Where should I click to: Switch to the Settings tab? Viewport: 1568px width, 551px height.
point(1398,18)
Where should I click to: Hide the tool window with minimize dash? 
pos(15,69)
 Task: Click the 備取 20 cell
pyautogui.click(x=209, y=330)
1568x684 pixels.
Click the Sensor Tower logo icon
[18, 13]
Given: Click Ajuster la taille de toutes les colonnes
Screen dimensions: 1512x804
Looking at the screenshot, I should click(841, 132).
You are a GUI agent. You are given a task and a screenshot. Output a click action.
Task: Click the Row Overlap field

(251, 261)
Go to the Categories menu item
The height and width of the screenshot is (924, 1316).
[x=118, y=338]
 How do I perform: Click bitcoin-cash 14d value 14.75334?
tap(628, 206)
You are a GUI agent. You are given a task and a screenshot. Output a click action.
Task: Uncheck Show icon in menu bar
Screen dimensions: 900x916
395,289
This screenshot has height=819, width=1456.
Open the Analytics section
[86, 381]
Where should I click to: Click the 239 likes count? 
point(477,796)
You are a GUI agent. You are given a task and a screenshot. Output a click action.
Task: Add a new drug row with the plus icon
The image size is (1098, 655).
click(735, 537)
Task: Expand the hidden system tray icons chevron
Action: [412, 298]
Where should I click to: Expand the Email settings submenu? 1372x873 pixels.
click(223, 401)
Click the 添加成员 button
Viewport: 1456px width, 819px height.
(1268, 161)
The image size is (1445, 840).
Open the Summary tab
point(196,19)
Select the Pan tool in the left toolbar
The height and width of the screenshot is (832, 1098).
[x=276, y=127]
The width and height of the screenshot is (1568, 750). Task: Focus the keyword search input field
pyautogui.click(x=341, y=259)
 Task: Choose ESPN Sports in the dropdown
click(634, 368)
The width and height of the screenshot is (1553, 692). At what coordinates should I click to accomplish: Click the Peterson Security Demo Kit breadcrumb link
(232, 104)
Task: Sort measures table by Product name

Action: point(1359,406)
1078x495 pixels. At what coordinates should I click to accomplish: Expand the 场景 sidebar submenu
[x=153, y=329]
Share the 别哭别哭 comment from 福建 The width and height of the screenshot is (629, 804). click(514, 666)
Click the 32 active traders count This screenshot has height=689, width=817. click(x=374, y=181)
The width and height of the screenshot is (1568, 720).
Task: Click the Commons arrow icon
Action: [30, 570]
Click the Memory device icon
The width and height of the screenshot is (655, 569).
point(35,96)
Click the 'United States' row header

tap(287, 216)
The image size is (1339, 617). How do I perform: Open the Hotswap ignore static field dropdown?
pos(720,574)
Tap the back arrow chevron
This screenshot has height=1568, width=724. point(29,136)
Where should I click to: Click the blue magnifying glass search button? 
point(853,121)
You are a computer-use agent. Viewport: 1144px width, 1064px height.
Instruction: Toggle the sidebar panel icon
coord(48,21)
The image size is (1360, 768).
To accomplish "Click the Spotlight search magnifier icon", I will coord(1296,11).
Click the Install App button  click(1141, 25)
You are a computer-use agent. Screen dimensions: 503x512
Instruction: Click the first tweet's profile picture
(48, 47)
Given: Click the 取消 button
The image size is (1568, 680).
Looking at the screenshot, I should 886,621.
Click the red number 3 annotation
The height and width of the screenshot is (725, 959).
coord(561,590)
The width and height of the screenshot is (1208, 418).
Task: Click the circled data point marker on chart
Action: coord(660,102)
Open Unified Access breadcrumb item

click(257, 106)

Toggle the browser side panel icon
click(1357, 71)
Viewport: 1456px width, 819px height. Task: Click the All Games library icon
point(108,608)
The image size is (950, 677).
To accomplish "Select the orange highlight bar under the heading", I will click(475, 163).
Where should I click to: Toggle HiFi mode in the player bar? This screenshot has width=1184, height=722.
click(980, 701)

· · · · ·

* WORK REQUIRED *
Print all of the data above again, word for word, with nothing left out or changed.

* RESULT OF THIS EXERCISE *
Where should I click to: Switch to the Settings tab? Viewport: 1568px width, 551px height.
point(1398,18)
Where should I click to: Hide the tool window with minimize dash? 
pos(15,69)
 Task: Click the 備取 20 cell
pyautogui.click(x=209, y=330)
1568x684 pixels.
Click the Sensor Tower logo icon
[18, 13]
Given: Click Ajuster la taille de toutes les colonnes
Screen dimensions: 1512x804
Looking at the screenshot, I should click(841, 132).
You are a GUI agent. You are given a task and a screenshot. Output a click action.
Task: Click the Row Overlap field

(251, 261)
Go to the Categories menu item
The height and width of the screenshot is (924, 1316).
[x=118, y=338]
 How do I perform: Click bitcoin-cash 14d value 14.75334?
tap(628, 206)
You are a GUI agent. You are given a task and a screenshot. Output a click action.
Task: Uncheck Show icon in menu bar
Screen dimensions: 900x916
395,289
This screenshot has height=819, width=1456.
Open the Analytics section
[86, 381]
Where should I click to: Click the 239 likes count? 
point(477,796)
You are a GUI agent. You are given a task and a screenshot. Output a click action.
Task: Add a new drug row with the plus icon
The image size is (1098, 655).
click(735, 537)
Task: Expand the hidden system tray icons chevron
Action: [412, 298]
Where should I click to: Expand the Email settings submenu? 1372x873 pixels.
click(223, 401)
Click the 添加成员 button
Viewport: 1456px width, 819px height.
(1268, 161)
The image size is (1445, 840).
Open the Summary tab
point(196,19)
Select the Pan tool in the left toolbar
The height and width of the screenshot is (832, 1098).
[x=276, y=127]
The width and height of the screenshot is (1568, 750). Task: Focus the keyword search input field
pyautogui.click(x=341, y=259)
 Task: Choose ESPN Sports in the dropdown
click(634, 368)
The width and height of the screenshot is (1553, 692). At what coordinates should I click to accomplish: Click the Peterson Security Demo Kit breadcrumb link
(232, 104)
Task: Sort measures table by Product name

Action: point(1359,406)
1078x495 pixels. At what coordinates should I click to accomplish: Expand the 场景 sidebar submenu
[x=153, y=329]
Share the 别哭别哭 comment from 福建 The width and height of the screenshot is (629, 804). click(514, 666)
Click the 32 active traders count This screenshot has height=689, width=817. click(x=374, y=181)
The width and height of the screenshot is (1568, 720).
Task: Click the Commons arrow icon
Action: [30, 570]
Click the Memory device icon
The width and height of the screenshot is (655, 569).
point(35,96)
Click the 'United States' row header

tap(287, 216)
The image size is (1339, 617). How do I perform: Open the Hotswap ignore static field dropdown?
pos(720,574)
Tap the back arrow chevron
This screenshot has height=1568, width=724. point(29,136)
Where should I click to: Click the blue magnifying glass search button? 
point(853,121)
You are a computer-use agent. Viewport: 1144px width, 1064px height.
Instruction: Toggle the sidebar panel icon
coord(48,21)
The image size is (1360, 768).
To accomplish "Click the Spotlight search magnifier icon", I will coord(1296,11).
Click the Install App button  click(1141, 25)
You are a computer-use agent. Screen dimensions: 503x512
Instruction: Click the first tweet's profile picture
(48, 47)
Given: Click the 取消 button
The image size is (1568, 680).
Looking at the screenshot, I should 886,621.
Click the red number 3 annotation
The height and width of the screenshot is (725, 959).
coord(561,590)
The width and height of the screenshot is (1208, 418).
Task: Click the circled data point marker on chart
Action: coord(660,102)
Open Unified Access breadcrumb item

click(257, 106)

Toggle the browser side panel icon
click(1357, 71)
Viewport: 1456px width, 819px height. Task: Click the All Games library icon
point(108,608)
The image size is (950, 677).
To accomplish "Select the orange highlight bar under the heading", I will click(475, 163).
Where should I click to: Toggle HiFi mode in the player bar? This screenshot has width=1184, height=722.
click(980, 701)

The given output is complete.